Stored records:
* * *
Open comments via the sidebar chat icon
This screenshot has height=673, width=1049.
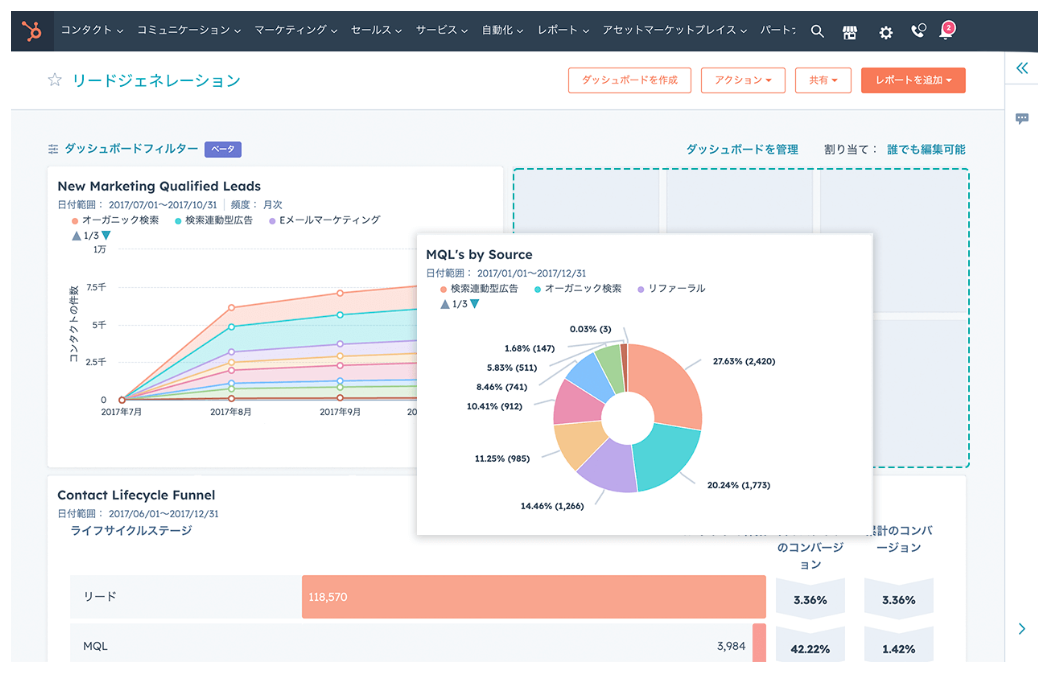tap(1022, 119)
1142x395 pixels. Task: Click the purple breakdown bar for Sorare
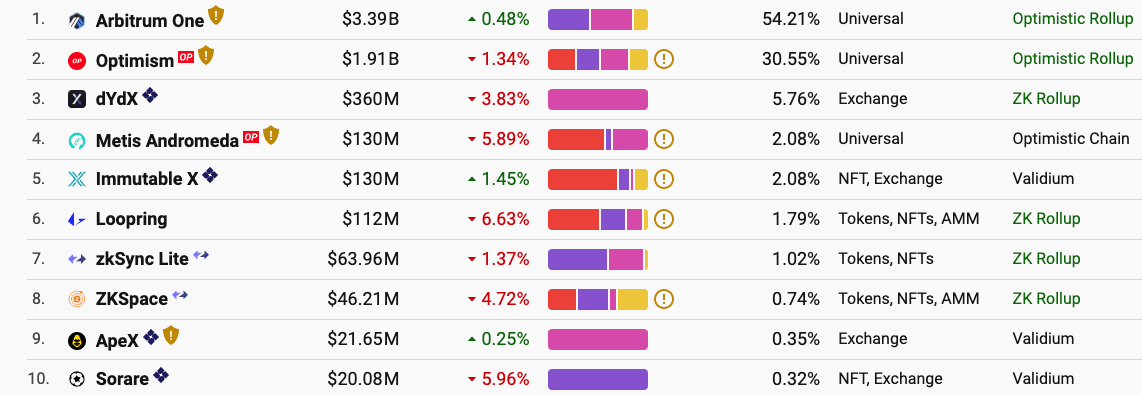[597, 379]
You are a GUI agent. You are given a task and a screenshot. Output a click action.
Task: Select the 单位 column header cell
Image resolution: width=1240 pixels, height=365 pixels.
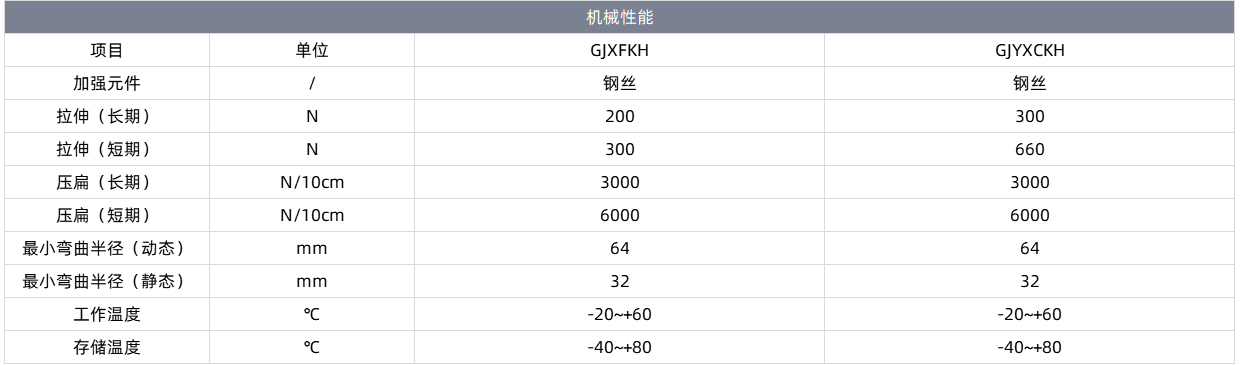312,51
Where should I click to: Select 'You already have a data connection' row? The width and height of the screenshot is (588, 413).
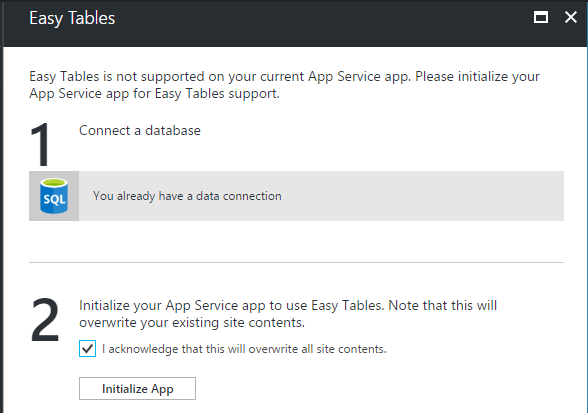[x=296, y=196]
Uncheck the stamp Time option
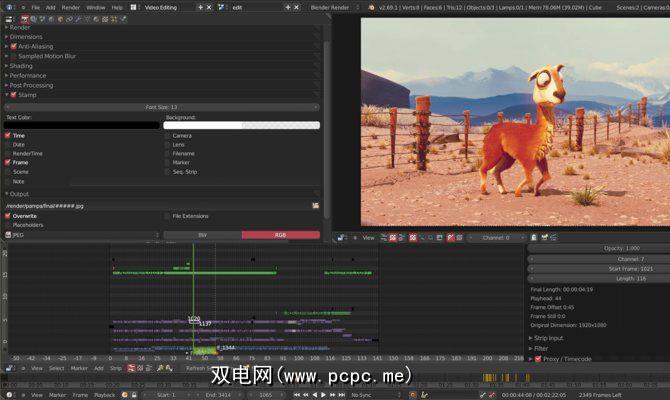Screen dimensions: 670x400 9,135
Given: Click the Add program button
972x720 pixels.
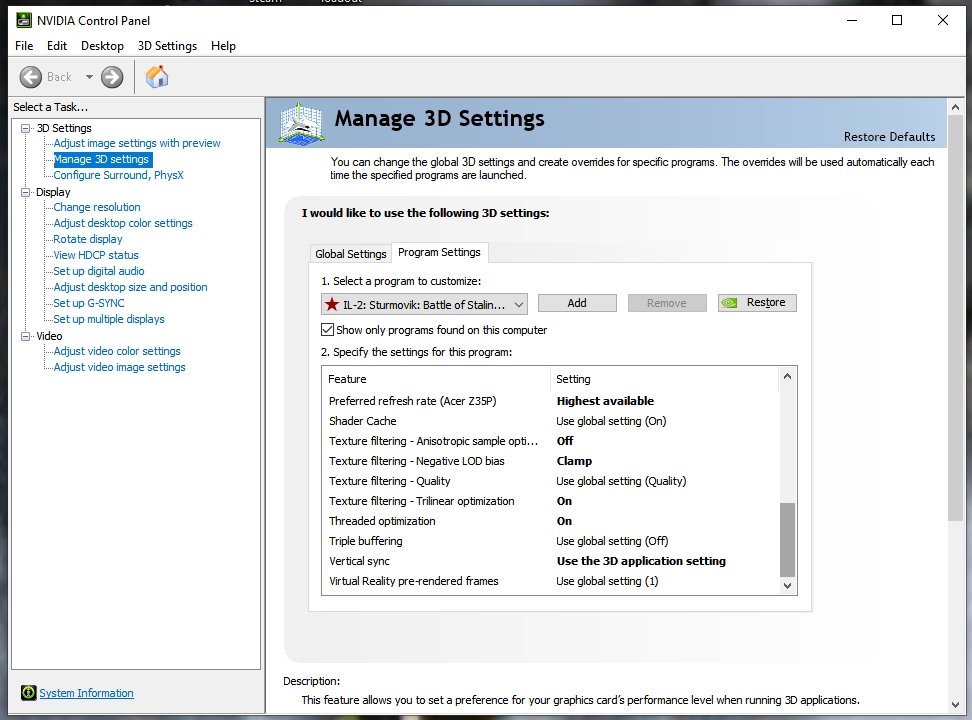Looking at the screenshot, I should pos(577,303).
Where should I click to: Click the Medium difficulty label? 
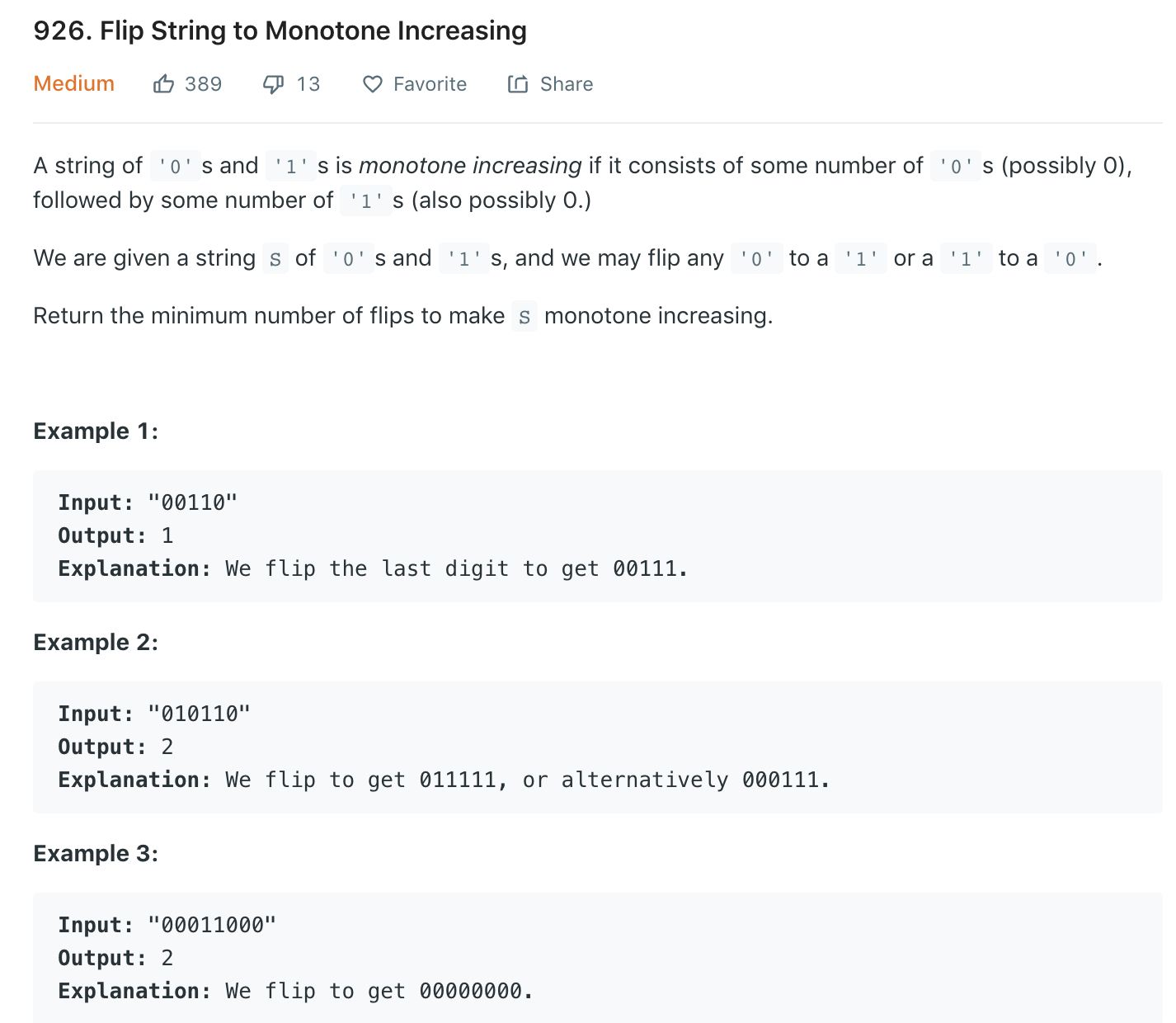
* * *
Given exercise | Turn every line of the rows above into a Markdown table with the columns "No." and "Line", numbering each line and skipping blank lines. Leave the pictures out.

Response to this exercise |
| No. | Line |
|---|---|
| 1 | Open comments via the sidebar chat icon |
| 2 | This screenshot has height=673, width=1049. |
| 3 | tap(1022, 119) |
| 4 | 1142x395 pixels. Task: Click the purple breakdown bar for Sorare |
| 5 | [597, 379] |
| 6 | You are a GUI agent. You are given a task and a screenshot. Output a click action. |
| 7 | Task: Select the 单位 column header cell |
| 8 | Image resolution: width=1240 pixels, height=365 pixels. |
| 9 | 312,51 |
| 10 | Where should I click to: Select 'You already have a data connection' row? The width and height of the screenshot is (588, 413). |
| 11 | [x=296, y=196] |
| 12 | Uncheck the stamp Time option |
| 13 | Screen dimensions: 670x400 9,135 |
| 14 | Given: Click the Add program button |
| 15 | 972x720 pixels. |
| 16 | Looking at the screenshot, I should pos(577,303). |
| 17 | Where should I click to: Click the Medium difficulty label?  |